(Items listed in a dataset)
━━━━━━━━━━

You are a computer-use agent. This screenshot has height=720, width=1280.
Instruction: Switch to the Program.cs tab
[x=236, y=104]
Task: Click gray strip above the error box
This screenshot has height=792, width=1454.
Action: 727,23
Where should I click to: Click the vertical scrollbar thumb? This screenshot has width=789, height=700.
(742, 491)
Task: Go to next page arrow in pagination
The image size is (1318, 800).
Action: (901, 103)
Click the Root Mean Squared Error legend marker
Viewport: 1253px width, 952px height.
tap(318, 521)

━━━━━━━━━━

WHAT THIS TASK INVOLVES: A verbatim copy of all the records is to be produced.

OUTPUT BELOW:
You are a computer-use agent. This screenshot has height=720, width=1280.
Instruction: Switch to the Program.cs tab
[x=236, y=104]
Task: Click gray strip above the error box
This screenshot has height=792, width=1454.
Action: 727,23
Where should I click to: Click the vertical scrollbar thumb? This screenshot has width=789, height=700.
(742, 491)
Task: Go to next page arrow in pagination
The image size is (1318, 800).
Action: (901, 103)
Click the Root Mean Squared Error legend marker
Viewport: 1253px width, 952px height.
tap(318, 521)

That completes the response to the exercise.